ASSIGNMENT:
Would you copy exactly the lines in the data below from the one that has "Click the orange 49.928 price label" through the one that has "Tap the blue", dropping any pictures?

EXERCISE MATERIAL:
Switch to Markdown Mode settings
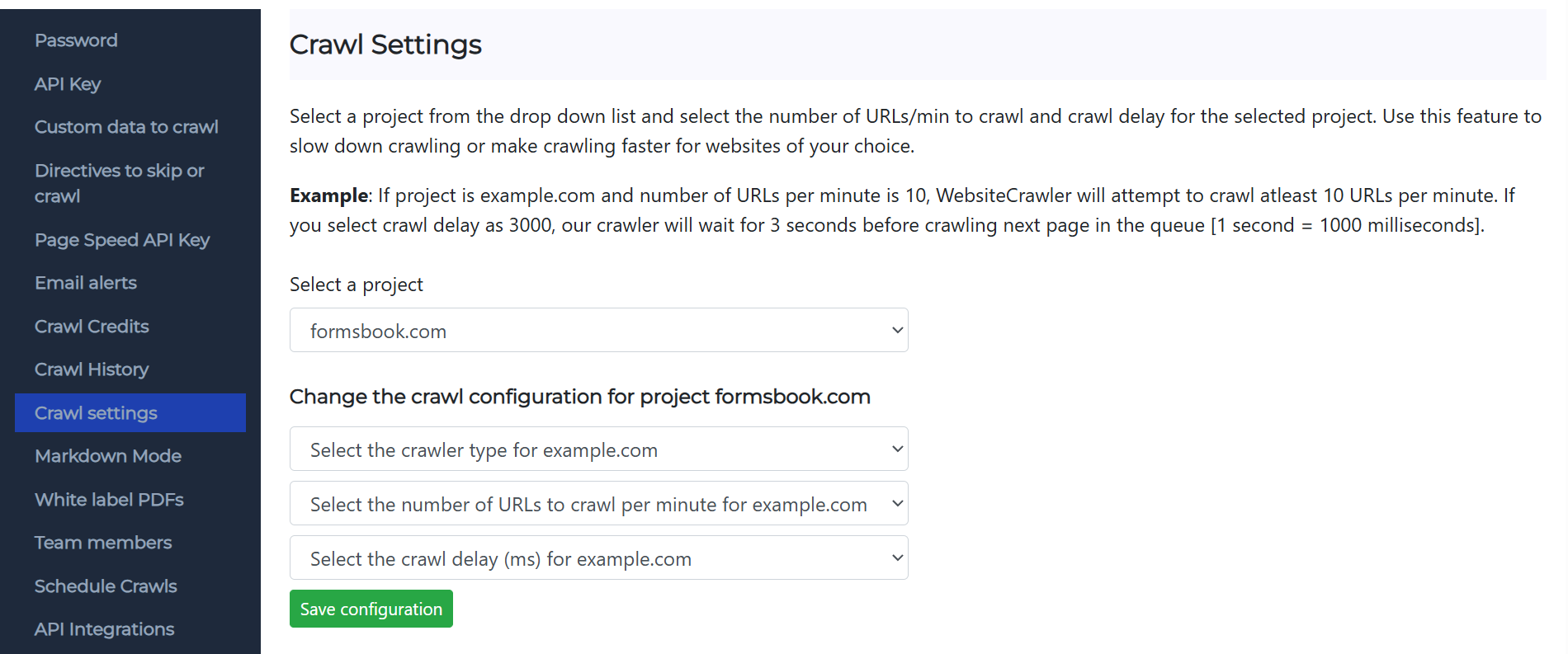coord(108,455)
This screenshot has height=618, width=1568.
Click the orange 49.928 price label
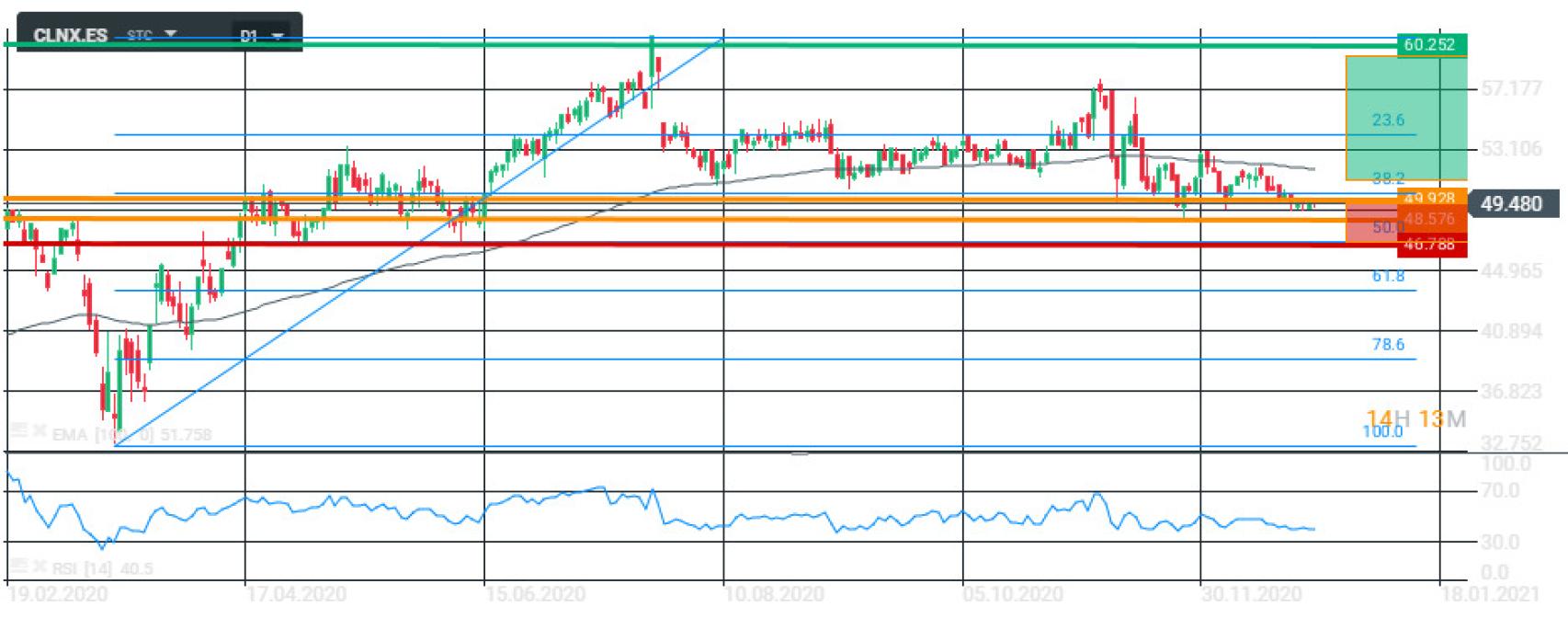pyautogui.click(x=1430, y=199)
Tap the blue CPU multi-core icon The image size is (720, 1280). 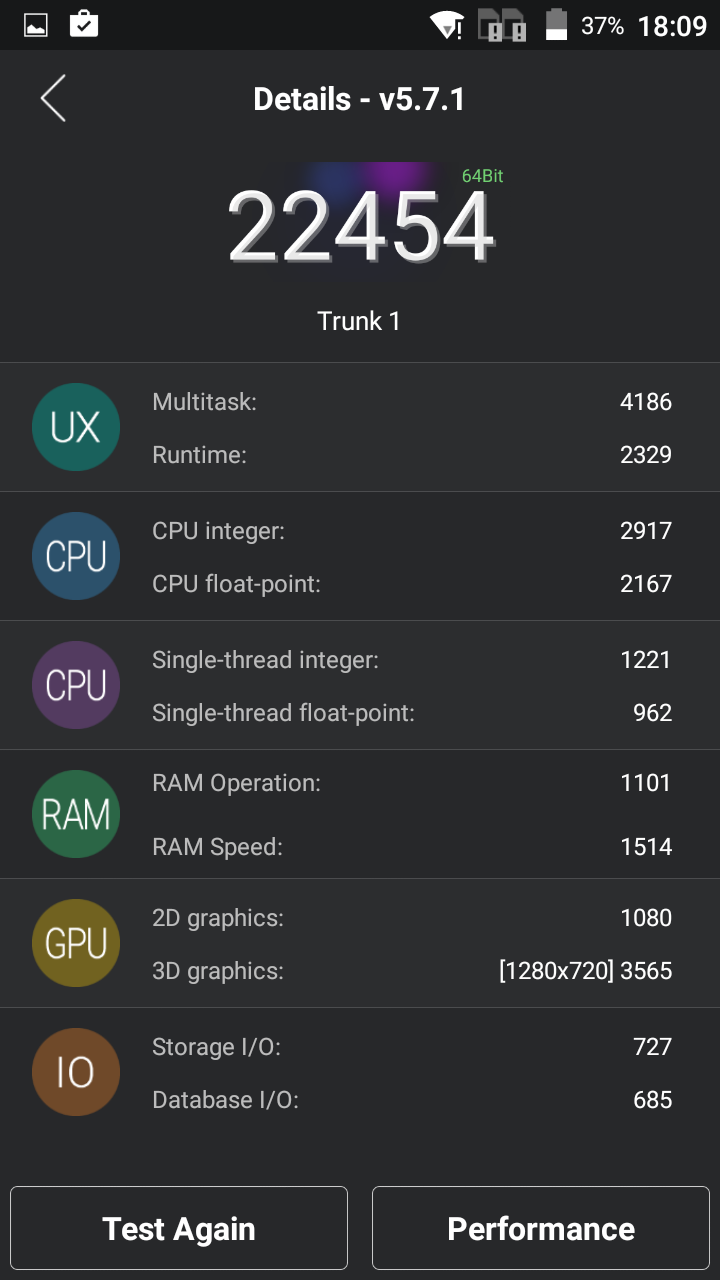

---

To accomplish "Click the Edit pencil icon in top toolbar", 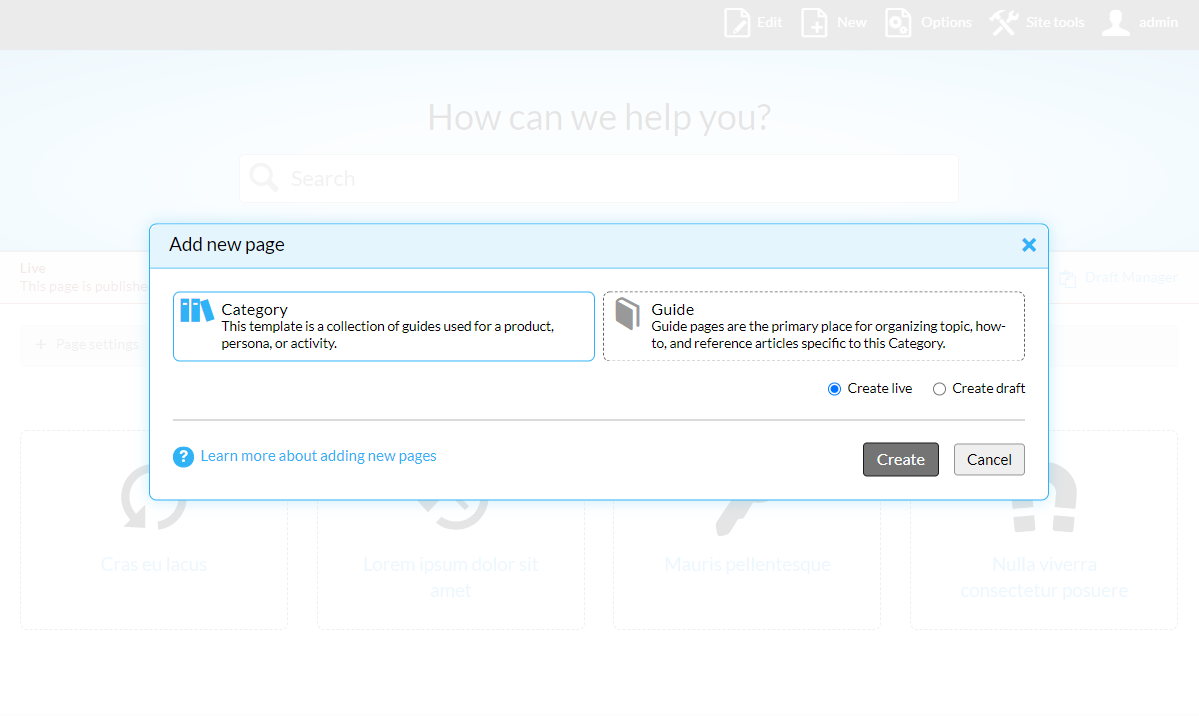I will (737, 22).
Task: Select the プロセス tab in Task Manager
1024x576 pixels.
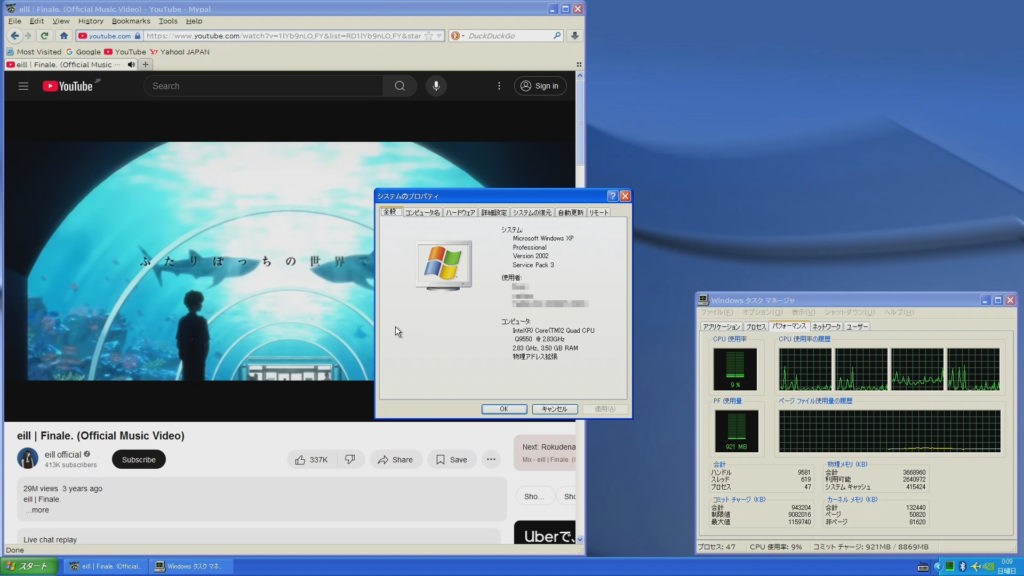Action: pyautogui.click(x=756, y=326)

SOLUTION TO THE EXERCISE:
Click the orange 49.928 price label
pyautogui.click(x=1430, y=199)
Tap the blue CPU multi-core icon The image size is (720, 1280). 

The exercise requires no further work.